Abschnitt 3.1 beschäftigt sich mit der Erweiterung der Erhaltungssätze auf Systeme von Punktmassen. Der extrem wichtige Spezialfall zweier Punktmassen unter dem Einfluss einer radialsymmetrischen Zentralkraft wird in Abschn. 3.2 diskutiert. Aufbauend darauf folgt die Lösung der Bewegungsgleichungen des Kepler‐Problems in Abschn. 3.3. Damit ist es möglich, die Planetenbahnen zu charakterisieren.

Eine weitere Anwendung von großer Bedeutung sind Stöße zweier Punktmassen und die Streuung von Teilchen.
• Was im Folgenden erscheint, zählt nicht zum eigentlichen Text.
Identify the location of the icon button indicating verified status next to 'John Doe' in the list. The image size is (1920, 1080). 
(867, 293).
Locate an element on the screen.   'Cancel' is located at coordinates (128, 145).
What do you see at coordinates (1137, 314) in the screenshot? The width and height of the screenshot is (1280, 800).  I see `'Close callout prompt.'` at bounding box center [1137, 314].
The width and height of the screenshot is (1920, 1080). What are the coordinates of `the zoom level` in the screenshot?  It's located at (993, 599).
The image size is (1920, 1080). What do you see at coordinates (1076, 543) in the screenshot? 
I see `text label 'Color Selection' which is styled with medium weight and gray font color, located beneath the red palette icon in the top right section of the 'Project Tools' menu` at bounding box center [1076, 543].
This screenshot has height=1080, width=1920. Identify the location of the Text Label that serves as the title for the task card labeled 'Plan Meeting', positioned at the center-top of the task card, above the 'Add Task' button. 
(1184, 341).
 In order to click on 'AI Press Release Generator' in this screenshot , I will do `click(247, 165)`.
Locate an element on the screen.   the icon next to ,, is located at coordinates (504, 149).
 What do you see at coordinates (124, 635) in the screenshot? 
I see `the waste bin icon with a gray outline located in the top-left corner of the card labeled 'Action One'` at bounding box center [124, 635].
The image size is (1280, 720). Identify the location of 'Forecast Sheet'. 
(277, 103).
Diese Themen werden in Abschn. 3.4 untersucht.

Es folgen zwei Abschnitte, die häufig nicht in Mechaniklehrbüchern zu finden sind: das reduzierte Dreikörperproblem und die Gezeitenkräfte in Abschn. 3.5 und 3.6. Das Kapitel wird in Abschn. 3.7 mit dem Virialsatz abgeschlossen, der vor allem für die statistische Physik von zentraler Bedeutung ist.

Dieses Kapitel bildet eine wichtige Grundlage für die Quantenmechanik in Teil III, wie dort bei der Diskussion des Wasserstoffatoms und der quantenmechanischen Streuung noch deutlich werden wird.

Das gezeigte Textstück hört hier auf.